Note that this operator is only available for applicable fields. For example: the URL field can never have not found as a value, and therefore this operator is not available for the URL field.
When using this operator on the page title field this is what the result set will look like:
Matches | URL | Title |
❌ | / | <title>Some title describing the homepage</title> |
❌ | /blog/ | <title>This is our blog overview page</title> |
❌ | /blog/conductor-website-monitoring-is-awesome/ | <title>Have you heard about next-gen auditing yet?</title> |
❌ | /content/blog/example/ | <title>Example blog article in the content sub-directory</title> |
❌ | /empty-title/ | <title></title> |
✅ | /no-title/ | Not found |
Present but empty
The result set must only contain results that have the element defined but with an empty value. For example: if a page has a page title element defined but without a value this operator will include that page in the result set.

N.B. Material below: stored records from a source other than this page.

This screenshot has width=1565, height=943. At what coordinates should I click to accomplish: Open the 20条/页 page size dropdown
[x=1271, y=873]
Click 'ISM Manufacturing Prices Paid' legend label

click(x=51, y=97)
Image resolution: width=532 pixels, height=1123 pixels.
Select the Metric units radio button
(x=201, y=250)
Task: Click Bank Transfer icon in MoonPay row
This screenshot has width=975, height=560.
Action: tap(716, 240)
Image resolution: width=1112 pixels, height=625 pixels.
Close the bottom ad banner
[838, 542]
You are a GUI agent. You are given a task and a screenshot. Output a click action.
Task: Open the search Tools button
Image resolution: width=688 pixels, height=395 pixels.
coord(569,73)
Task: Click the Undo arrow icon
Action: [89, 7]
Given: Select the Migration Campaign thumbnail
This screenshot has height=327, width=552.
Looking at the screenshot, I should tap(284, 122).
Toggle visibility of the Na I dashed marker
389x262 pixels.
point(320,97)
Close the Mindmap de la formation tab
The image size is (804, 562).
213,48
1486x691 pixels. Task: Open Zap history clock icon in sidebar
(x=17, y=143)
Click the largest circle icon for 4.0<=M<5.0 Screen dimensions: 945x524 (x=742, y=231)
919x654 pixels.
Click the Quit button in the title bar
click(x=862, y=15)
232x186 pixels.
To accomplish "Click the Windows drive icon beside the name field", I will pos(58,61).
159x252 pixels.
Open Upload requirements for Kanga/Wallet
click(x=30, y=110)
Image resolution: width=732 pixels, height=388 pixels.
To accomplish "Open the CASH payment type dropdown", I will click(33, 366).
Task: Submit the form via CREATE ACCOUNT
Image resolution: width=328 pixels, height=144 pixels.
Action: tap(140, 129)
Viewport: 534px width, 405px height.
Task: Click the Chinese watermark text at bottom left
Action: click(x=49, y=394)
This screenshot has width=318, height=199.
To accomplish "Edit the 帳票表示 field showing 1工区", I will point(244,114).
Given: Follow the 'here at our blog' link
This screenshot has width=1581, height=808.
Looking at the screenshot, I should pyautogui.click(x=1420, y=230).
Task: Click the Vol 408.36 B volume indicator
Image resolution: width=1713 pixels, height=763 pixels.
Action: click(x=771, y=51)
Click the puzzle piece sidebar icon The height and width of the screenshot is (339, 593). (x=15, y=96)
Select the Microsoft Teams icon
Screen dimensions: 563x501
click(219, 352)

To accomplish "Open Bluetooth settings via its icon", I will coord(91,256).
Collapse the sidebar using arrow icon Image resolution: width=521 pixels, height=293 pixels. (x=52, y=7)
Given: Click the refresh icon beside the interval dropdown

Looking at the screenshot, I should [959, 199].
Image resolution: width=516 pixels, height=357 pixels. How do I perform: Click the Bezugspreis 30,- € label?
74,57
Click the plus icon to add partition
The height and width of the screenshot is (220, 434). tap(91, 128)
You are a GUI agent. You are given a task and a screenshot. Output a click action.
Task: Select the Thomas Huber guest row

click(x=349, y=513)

Note that this operator is only available for applicable fields. For example: the URL field can never have an empty value and therefore this operator is not available for the URL field.
When using this operator on the page title field this is what the result set will look like:
Matches | URL | Title |
❌ | / | <title>Some title describing the homepage</title> |
❌ | /blog/ | <title>This is our blog overview page</title> |
❌ | /blog/conductor-website-monitoring-is-awesome/ | <title>Have you heard about next-gen auditing yet?</title> |
❌ | /content/blog/example/ | <title>Example blog article in the content sub-directory</title> |
✅ | /empty-title/ | <title></title> |
❌ | /no-title/ | Not defined |
Not present or empty
The result set must contain results that either don’t have the element defined at all or have the element defined but with an empty value.
Note that this operator is only available for applicable fields. For example: the URL field can never have the not found or empty value and therefore this operator is not available for the URL field.
When using this operator on the page title field this is what the result set will look like:
Matches | URL | Title |
❌ | / | <title>Some title describing the homepage</title> |
❌ | /blog/ | <title>This is our blog overview page</title> |
❌ | /blog/conductor-website-monitoring-is-awesome/ | <title>Have you heard about next-gen auditing yet?</title> |
❌ | /content/blog/example/ | <title>Example blog article in the content sub-directory</title> |
✅ | /empty-title/ | <title></title> |
✅ | /no-title/ | Not defined |
Matching RegExp
The result set must match the entered regular expression. Our regular expressions are anchored. This means that it doesn't support adding your own anchors like ^ and $.
Regular expressions are a universal language that offers a very wide range of possibilities. Here are just a few examples of common use cases when filtering in Conductor Website Monitoring:
Expression | Description |
.* | Matches any value |
foo|bar | Matches "foo" or "bar" |
.*foo.*|.*bar.* | Matches all strings that either contain "foo" or "bar" |
.*foo.*|.*bar | Matches all strings that either contain "foo" or end with "bar" |
foo.*|.*bar | Matches all strings that either start with "foo" or end with "bar" |
.*\d+.* | Matches all strings that contain a number |
.*\d+ | Matches all strings that end with a number |
.*foo.*|.*\d+.* | Matches all strings that either contain "foo" or a number |
Not matching RegExp
The result set must not match the entered regular expression. This is the opposite of the Matching RegExp operator, which you can use to negate your expression.
For example, using .*foo.*|.*bar.* together with the Not matching RegExp operator will give you all strings that don’t contain "foo" and don’t contain "bar".